[MATERIALS PROVIDED]:
┄┄┄┄┄┄┄┄┄┄┄┄┄┄┄┄┄┄┄┄

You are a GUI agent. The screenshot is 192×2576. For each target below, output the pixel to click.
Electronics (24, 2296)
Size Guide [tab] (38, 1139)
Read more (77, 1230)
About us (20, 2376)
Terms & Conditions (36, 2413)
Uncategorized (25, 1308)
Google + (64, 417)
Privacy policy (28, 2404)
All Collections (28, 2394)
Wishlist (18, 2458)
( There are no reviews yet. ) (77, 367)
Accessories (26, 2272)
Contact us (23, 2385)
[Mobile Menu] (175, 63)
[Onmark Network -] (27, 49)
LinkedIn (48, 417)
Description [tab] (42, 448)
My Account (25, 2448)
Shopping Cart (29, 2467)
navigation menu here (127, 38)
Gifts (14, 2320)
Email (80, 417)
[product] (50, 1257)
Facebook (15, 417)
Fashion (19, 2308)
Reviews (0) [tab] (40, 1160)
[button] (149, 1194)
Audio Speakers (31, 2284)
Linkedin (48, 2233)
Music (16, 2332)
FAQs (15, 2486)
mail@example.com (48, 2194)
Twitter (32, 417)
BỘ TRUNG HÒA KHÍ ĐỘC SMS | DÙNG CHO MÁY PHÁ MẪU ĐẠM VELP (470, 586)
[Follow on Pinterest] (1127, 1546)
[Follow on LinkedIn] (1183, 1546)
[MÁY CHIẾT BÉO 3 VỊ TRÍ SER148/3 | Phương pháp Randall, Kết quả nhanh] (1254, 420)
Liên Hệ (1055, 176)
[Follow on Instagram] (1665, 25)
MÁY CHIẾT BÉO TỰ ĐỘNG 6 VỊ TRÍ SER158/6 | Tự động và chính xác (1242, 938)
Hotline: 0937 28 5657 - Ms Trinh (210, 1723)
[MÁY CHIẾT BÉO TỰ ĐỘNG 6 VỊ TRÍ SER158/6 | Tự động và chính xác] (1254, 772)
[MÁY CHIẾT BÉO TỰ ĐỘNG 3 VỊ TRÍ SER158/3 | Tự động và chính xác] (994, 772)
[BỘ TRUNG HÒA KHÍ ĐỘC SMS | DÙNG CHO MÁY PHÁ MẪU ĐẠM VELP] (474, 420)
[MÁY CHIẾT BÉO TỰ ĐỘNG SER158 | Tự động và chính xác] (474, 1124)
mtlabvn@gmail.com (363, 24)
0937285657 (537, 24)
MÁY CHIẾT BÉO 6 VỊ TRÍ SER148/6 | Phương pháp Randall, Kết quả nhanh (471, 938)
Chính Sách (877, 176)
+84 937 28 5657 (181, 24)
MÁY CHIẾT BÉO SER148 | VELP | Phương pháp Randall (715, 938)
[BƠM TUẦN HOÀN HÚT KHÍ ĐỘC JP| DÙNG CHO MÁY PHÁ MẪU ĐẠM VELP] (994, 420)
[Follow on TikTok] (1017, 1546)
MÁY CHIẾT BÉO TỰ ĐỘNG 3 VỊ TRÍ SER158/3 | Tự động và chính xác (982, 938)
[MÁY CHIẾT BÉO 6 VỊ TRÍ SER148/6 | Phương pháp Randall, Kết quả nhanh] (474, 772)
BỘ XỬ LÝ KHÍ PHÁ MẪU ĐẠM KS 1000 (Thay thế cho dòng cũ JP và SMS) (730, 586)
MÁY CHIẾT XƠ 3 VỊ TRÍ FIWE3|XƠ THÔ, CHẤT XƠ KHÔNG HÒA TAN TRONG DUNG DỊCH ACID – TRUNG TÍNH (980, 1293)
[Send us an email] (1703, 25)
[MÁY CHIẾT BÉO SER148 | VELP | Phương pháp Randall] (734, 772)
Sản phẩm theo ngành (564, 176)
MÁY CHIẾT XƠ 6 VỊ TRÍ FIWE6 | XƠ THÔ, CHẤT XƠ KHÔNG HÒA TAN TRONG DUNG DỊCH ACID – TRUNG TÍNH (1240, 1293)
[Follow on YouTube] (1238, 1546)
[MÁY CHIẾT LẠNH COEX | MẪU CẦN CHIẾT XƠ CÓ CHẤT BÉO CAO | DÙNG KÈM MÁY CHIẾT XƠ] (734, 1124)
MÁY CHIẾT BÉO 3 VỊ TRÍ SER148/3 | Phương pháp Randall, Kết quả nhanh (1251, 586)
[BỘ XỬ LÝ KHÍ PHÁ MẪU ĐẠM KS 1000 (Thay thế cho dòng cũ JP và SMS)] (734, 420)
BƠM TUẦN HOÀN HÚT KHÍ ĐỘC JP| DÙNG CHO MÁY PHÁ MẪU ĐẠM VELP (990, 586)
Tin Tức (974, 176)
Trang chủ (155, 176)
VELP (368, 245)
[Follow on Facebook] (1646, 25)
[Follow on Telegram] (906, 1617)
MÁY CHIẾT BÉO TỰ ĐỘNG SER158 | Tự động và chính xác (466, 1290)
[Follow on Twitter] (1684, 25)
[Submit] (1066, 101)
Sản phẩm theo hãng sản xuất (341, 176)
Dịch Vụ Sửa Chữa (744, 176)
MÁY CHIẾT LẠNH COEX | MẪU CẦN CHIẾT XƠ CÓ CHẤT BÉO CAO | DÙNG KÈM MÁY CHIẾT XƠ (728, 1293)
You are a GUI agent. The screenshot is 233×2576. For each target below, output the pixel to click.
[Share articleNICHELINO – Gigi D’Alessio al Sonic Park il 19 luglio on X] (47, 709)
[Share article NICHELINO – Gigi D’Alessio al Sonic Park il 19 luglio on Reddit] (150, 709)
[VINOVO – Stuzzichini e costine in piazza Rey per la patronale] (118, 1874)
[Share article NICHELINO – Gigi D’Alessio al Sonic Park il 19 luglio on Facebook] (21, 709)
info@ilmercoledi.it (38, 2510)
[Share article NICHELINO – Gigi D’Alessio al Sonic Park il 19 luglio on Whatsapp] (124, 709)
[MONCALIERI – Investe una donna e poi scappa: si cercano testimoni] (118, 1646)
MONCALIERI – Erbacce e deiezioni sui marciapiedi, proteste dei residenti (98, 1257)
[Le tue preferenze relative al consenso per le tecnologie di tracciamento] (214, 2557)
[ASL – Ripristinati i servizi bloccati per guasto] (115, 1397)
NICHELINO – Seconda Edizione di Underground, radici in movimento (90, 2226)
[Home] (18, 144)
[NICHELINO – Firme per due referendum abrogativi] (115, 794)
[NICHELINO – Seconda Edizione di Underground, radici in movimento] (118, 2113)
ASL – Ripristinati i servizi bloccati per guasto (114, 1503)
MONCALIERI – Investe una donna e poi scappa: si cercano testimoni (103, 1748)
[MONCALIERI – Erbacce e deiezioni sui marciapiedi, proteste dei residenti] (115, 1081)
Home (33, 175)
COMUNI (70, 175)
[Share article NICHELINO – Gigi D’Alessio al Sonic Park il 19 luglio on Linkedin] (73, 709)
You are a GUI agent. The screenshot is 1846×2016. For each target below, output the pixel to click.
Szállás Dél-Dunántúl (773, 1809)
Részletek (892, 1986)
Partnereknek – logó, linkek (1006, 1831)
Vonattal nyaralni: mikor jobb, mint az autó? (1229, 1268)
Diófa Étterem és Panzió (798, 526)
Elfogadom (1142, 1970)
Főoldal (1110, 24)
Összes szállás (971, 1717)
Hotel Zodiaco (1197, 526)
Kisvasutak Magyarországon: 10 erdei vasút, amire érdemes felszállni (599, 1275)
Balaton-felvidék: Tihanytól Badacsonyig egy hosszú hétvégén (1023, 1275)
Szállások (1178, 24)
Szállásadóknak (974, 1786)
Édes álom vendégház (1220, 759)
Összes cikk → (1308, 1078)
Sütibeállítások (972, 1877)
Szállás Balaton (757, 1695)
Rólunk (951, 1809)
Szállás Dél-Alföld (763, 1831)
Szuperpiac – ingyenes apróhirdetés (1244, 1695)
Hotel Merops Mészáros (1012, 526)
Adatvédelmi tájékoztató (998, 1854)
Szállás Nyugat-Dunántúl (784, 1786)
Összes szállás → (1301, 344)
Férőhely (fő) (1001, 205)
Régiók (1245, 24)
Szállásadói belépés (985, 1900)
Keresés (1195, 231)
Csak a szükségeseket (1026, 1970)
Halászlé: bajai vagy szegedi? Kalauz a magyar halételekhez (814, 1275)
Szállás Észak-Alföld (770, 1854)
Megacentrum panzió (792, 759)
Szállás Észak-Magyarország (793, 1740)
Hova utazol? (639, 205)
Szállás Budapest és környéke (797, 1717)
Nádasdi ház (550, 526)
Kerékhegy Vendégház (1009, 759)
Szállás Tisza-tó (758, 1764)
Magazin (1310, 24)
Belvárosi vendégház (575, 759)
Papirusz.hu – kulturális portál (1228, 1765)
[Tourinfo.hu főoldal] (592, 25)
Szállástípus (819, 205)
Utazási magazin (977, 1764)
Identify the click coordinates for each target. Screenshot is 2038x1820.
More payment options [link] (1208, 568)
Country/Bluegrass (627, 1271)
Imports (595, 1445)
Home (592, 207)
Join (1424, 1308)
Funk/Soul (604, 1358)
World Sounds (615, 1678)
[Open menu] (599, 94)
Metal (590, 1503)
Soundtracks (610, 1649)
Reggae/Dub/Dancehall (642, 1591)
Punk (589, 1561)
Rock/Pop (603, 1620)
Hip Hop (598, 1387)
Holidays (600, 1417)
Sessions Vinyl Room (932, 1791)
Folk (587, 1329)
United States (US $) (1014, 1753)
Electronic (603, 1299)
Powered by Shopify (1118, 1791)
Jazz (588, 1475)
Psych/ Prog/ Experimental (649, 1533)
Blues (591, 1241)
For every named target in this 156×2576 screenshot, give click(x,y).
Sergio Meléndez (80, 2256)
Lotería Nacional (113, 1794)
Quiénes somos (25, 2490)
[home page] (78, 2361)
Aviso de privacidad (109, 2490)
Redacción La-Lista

┄┄┄┄┄┄┄┄┄┄┄┄┄┄┄┄┄┄┄┄

[YOUR GOAL]: Copy back the listing above exactly, but only from the line with "[Follow on Telegram] (906, 1617)" through the line with "XƠ (728, 1293)", both ends included.

[OUTPUT]:
[Follow on Telegram] (906, 1617)
MÁY CHIẾT BÉO TỰ ĐỘNG SER158 | Tự động và chính xác (466, 1290)
[Follow on Twitter] (1684, 25)
[Submit] (1066, 101)
Sản phẩm theo hãng sản xuất (341, 176)
Dịch Vụ Sửa Chữa (744, 176)
MÁY CHIẾT LẠNH COEX | MẪU CẦN CHIẾT XƠ CÓ CHẤT BÉO CAO | DÙNG KÈM MÁY CHIẾT XƠ (728, 1293)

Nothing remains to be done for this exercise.